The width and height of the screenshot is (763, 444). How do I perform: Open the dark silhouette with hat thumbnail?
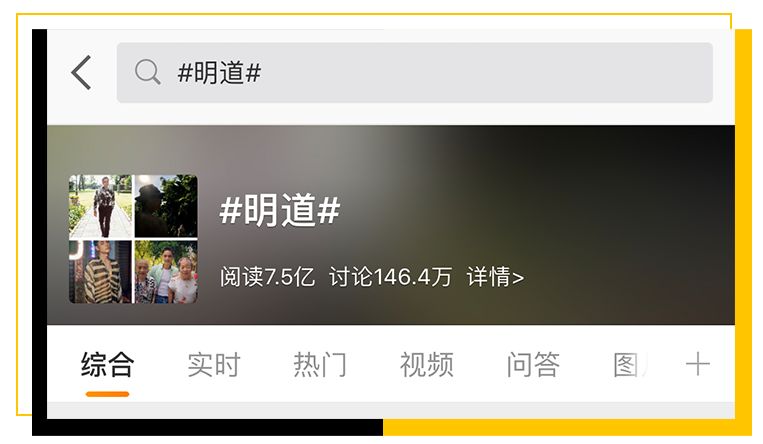[x=166, y=206]
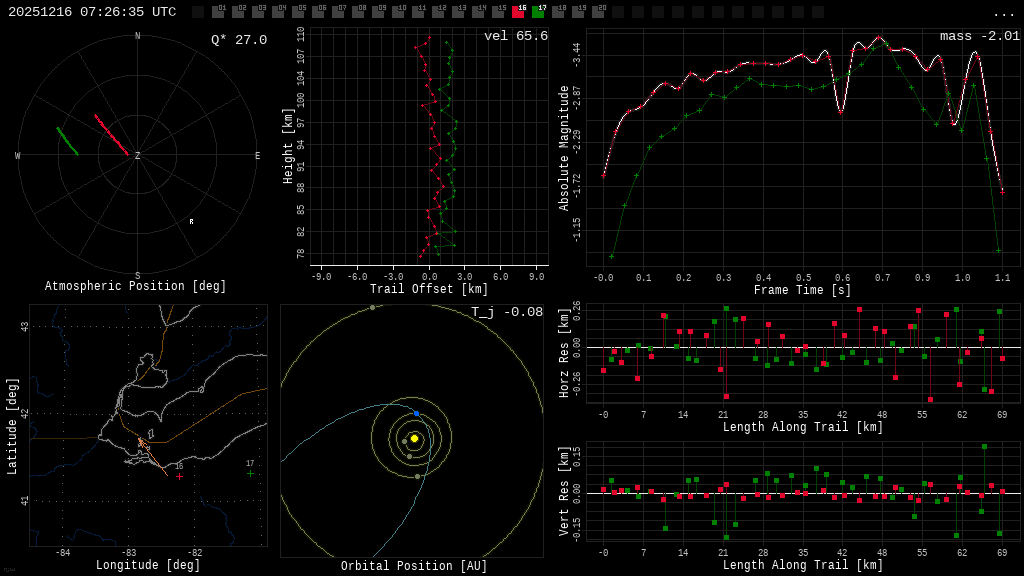Open the three-dots menu at top right

coord(1004,13)
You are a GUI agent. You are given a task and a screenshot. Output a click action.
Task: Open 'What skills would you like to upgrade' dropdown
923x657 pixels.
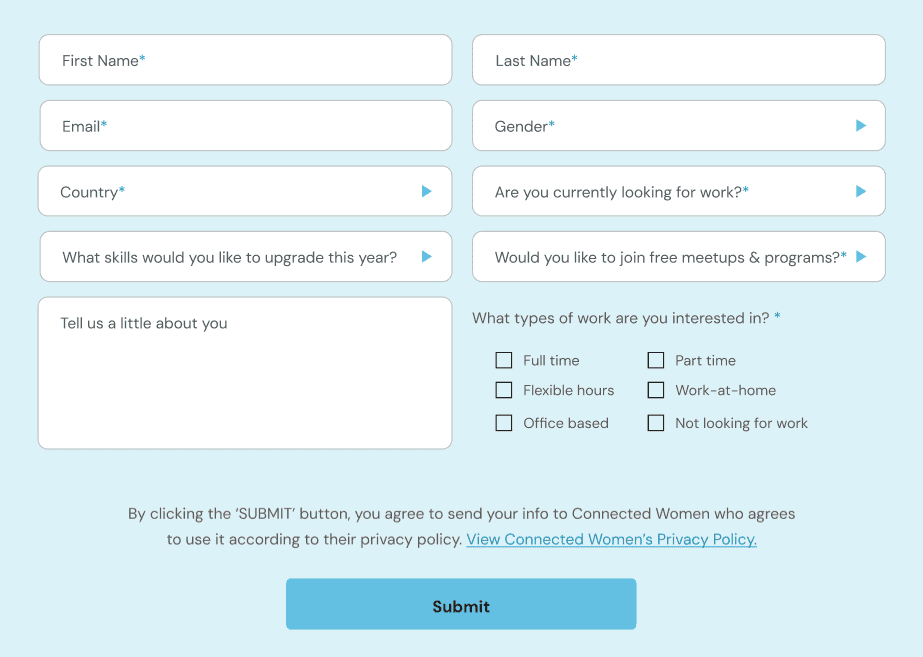coord(245,257)

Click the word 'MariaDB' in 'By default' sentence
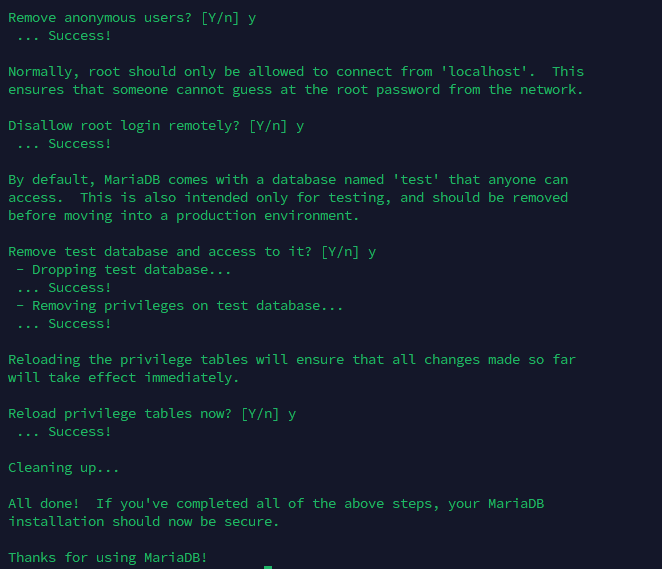132,180
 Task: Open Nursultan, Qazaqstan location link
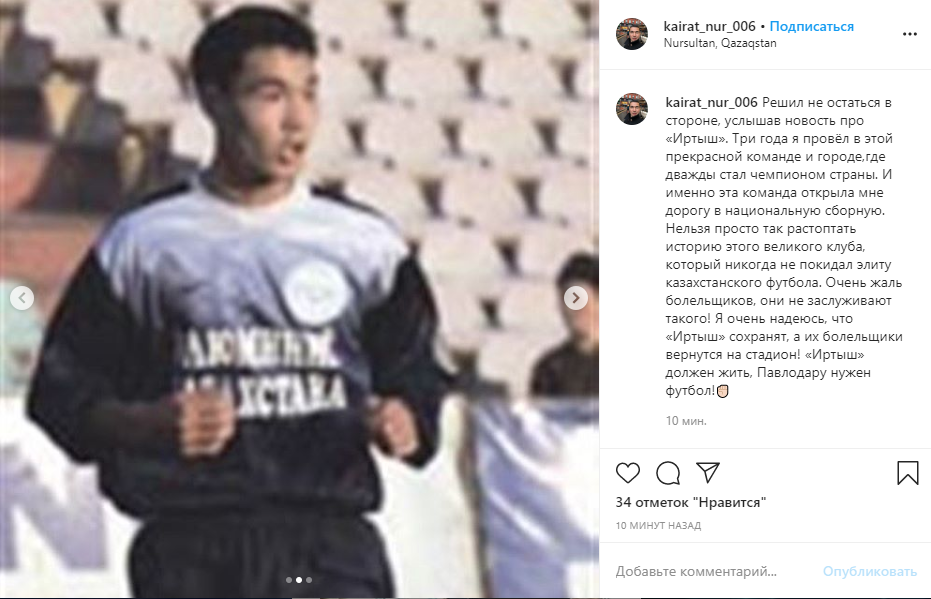720,43
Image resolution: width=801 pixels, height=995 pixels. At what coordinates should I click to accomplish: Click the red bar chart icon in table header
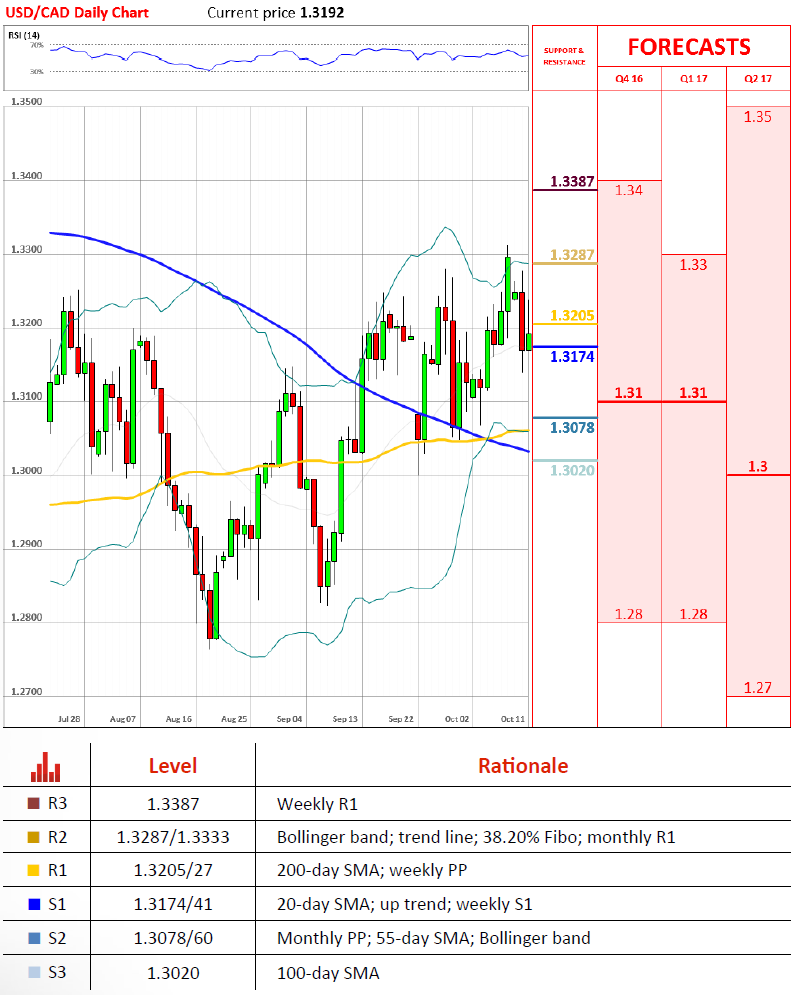coord(46,767)
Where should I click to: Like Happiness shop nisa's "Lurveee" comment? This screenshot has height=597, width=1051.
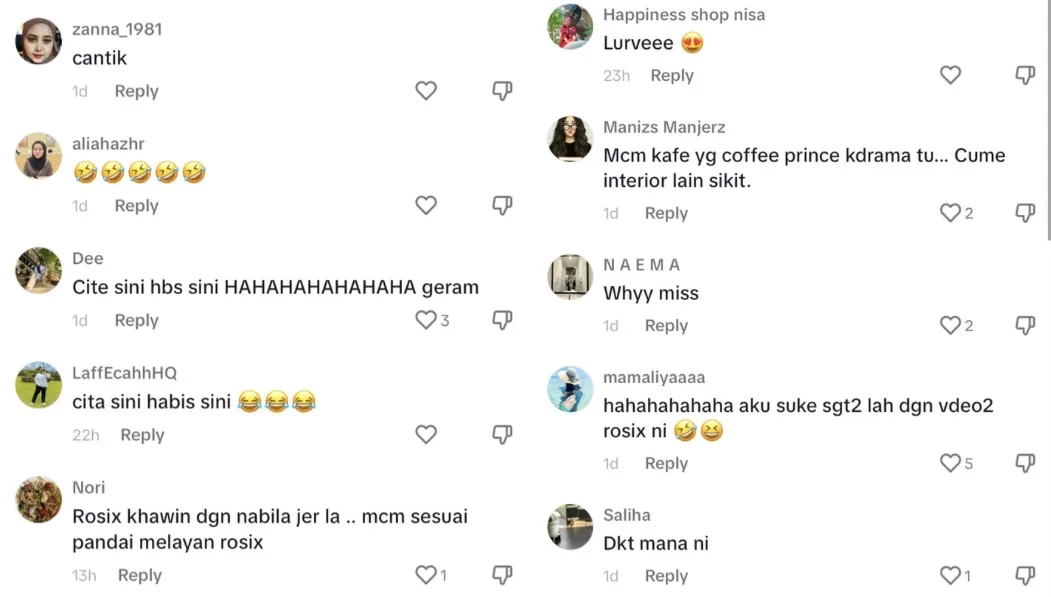point(950,75)
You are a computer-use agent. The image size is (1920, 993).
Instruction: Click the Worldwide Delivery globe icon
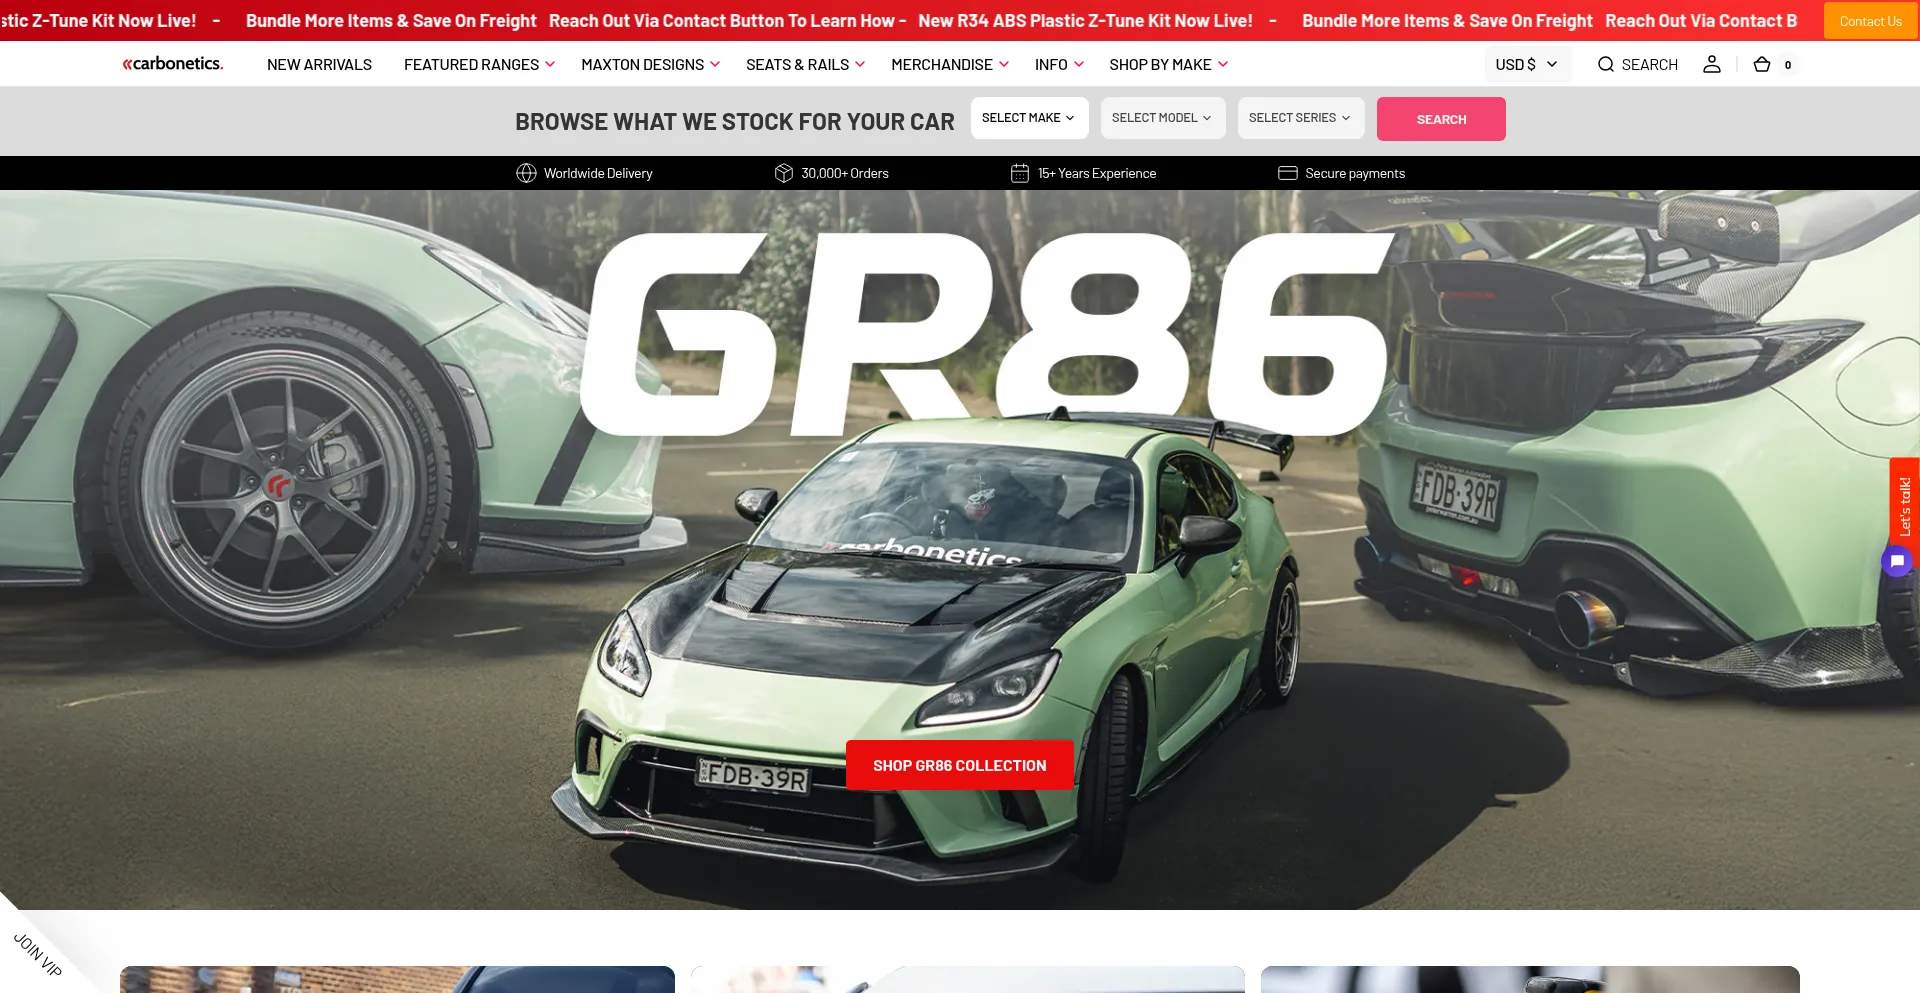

● **Problem details**
Which lines hold the word "agent"? Copy each of them from the records.

● **Output for this task**
You are a GUI agent. You are given a task and a screenshot. Output a click action.
You are a computer-use agent. The image size is (1920, 993).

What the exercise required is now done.